• _Problem requirements_: Each record that follows must be printed exactly as given.

• _Collected data_:
_ _ _ _ _ _ _

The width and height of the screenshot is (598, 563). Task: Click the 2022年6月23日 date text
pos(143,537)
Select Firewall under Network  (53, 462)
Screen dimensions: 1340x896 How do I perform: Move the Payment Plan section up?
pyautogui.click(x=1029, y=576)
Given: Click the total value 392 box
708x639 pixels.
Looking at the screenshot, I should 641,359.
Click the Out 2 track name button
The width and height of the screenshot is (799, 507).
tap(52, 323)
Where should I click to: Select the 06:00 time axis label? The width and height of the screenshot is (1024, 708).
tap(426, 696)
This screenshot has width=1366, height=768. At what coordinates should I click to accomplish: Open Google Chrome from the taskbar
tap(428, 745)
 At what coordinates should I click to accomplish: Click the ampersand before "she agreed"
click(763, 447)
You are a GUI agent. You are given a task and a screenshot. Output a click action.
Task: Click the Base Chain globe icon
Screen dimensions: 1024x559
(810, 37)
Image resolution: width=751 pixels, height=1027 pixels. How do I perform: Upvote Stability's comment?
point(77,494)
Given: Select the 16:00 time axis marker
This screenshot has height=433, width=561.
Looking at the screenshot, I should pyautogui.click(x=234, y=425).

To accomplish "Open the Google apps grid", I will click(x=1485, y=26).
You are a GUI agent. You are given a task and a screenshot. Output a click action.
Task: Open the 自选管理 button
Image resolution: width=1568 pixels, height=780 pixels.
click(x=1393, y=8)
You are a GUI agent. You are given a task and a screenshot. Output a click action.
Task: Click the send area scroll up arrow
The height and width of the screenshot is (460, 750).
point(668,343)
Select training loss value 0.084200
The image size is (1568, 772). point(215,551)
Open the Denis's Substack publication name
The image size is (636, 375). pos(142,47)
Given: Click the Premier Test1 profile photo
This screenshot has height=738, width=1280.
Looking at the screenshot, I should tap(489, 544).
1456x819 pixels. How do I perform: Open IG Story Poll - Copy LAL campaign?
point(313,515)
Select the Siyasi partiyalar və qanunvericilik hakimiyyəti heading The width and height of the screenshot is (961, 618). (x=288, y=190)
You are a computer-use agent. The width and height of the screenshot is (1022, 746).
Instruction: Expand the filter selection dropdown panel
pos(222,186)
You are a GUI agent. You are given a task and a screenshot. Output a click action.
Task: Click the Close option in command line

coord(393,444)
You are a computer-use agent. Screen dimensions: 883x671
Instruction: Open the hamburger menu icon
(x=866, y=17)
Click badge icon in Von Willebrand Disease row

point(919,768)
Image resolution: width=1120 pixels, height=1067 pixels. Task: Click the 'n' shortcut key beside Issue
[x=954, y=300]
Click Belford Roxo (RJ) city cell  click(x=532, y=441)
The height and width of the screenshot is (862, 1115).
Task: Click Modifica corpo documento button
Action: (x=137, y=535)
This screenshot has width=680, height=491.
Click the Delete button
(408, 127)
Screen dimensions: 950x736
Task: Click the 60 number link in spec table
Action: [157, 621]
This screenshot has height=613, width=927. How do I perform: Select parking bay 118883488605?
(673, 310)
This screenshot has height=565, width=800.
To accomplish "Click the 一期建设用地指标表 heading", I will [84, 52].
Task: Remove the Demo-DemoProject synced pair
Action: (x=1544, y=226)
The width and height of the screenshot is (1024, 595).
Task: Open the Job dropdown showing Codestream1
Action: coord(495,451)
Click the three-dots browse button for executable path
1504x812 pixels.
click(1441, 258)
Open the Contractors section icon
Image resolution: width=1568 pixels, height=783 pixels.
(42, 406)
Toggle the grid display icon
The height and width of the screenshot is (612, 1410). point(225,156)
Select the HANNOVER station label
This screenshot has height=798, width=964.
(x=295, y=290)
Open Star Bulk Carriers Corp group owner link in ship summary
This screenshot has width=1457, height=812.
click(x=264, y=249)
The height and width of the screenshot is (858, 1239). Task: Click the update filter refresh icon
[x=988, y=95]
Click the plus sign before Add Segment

_ _ _ _ _ _ _

• _Expected answer_:
The width and height of the screenshot is (598, 563). Task: Click the 2022年6月23日 date text
pos(143,537)
Select Firewall under Network  (53, 462)
Screen dimensions: 1340x896 How do I perform: Move the Payment Plan section up?
pyautogui.click(x=1029, y=576)
Given: Click the total value 392 box
708x639 pixels.
Looking at the screenshot, I should 641,359.
Click the Out 2 track name button
The width and height of the screenshot is (799, 507).
tap(52, 323)
Where should I click to: Select the 06:00 time axis label? The width and height of the screenshot is (1024, 708).
tap(426, 696)
This screenshot has width=1366, height=768. At what coordinates should I click to accomplish: Open Google Chrome from the taskbar
tap(428, 745)
 At what coordinates should I click to accomplish: Click the ampersand before "she agreed"
click(763, 447)
You are a GUI agent. You are given a task and a screenshot. Output a click action.
Task: Click the Base Chain globe icon
Screen dimensions: 1024x559
(810, 37)
Image resolution: width=751 pixels, height=1027 pixels. How do I perform: Upvote Stability's comment?
point(77,494)
Given: Select the 16:00 time axis marker
This screenshot has height=433, width=561.
Looking at the screenshot, I should pyautogui.click(x=234, y=425).

To accomplish "Open the Google apps grid", I will click(x=1485, y=26).
You are a GUI agent. You are given a task and a screenshot. Output a click action.
Task: Open the 自选管理 button
Image resolution: width=1568 pixels, height=780 pixels.
click(x=1393, y=8)
You are a GUI agent. You are given a task and a screenshot. Output a click action.
Task: Click the send area scroll up arrow
The height and width of the screenshot is (460, 750).
point(668,343)
Select training loss value 0.084200
The image size is (1568, 772). point(215,551)
Open the Denis's Substack publication name
The image size is (636, 375). pos(142,47)
Given: Click the Premier Test1 profile photo
This screenshot has height=738, width=1280.
Looking at the screenshot, I should tap(489, 544).
1456x819 pixels. How do I perform: Open IG Story Poll - Copy LAL campaign?
point(313,515)
Select the Siyasi partiyalar və qanunvericilik hakimiyyəti heading The width and height of the screenshot is (961, 618). (x=288, y=190)
You are a computer-use agent. The width and height of the screenshot is (1022, 746).
Instruction: Expand the filter selection dropdown panel
pos(222,186)
You are a GUI agent. You are given a task and a screenshot. Output a click action.
Task: Click the Close option in command line

coord(393,444)
You are a computer-use agent. Screen dimensions: 883x671
Instruction: Open the hamburger menu icon
(x=866, y=17)
Click badge icon in Von Willebrand Disease row

point(919,768)
Image resolution: width=1120 pixels, height=1067 pixels. Task: Click the 'n' shortcut key beside Issue
[x=954, y=300]
Click Belford Roxo (RJ) city cell  click(x=532, y=441)
The height and width of the screenshot is (862, 1115).
Task: Click Modifica corpo documento button
Action: (x=137, y=535)
This screenshot has width=680, height=491.
Click the Delete button
(408, 127)
Screen dimensions: 950x736
Task: Click the 60 number link in spec table
Action: [157, 621]
This screenshot has height=613, width=927. How do I perform: Select parking bay 118883488605?
(673, 310)
This screenshot has height=565, width=800.
To accomplish "Click the 一期建设用地指标表 heading", I will [84, 52].
Task: Remove the Demo-DemoProject synced pair
Action: (x=1544, y=226)
The width and height of the screenshot is (1024, 595).
Task: Open the Job dropdown showing Codestream1
Action: coord(495,451)
Click the three-dots browse button for executable path
1504x812 pixels.
click(1441, 258)
Open the Contractors section icon
Image resolution: width=1568 pixels, height=783 pixels.
(42, 406)
Toggle the grid display icon
The height and width of the screenshot is (612, 1410). point(225,156)
Select the HANNOVER station label
This screenshot has height=798, width=964.
(x=295, y=290)
Open Star Bulk Carriers Corp group owner link in ship summary
This screenshot has width=1457, height=812.
click(x=264, y=249)
The height and width of the screenshot is (858, 1239). Task: Click the update filter refresh icon
[x=988, y=95]
Click the plus sign before Add Segment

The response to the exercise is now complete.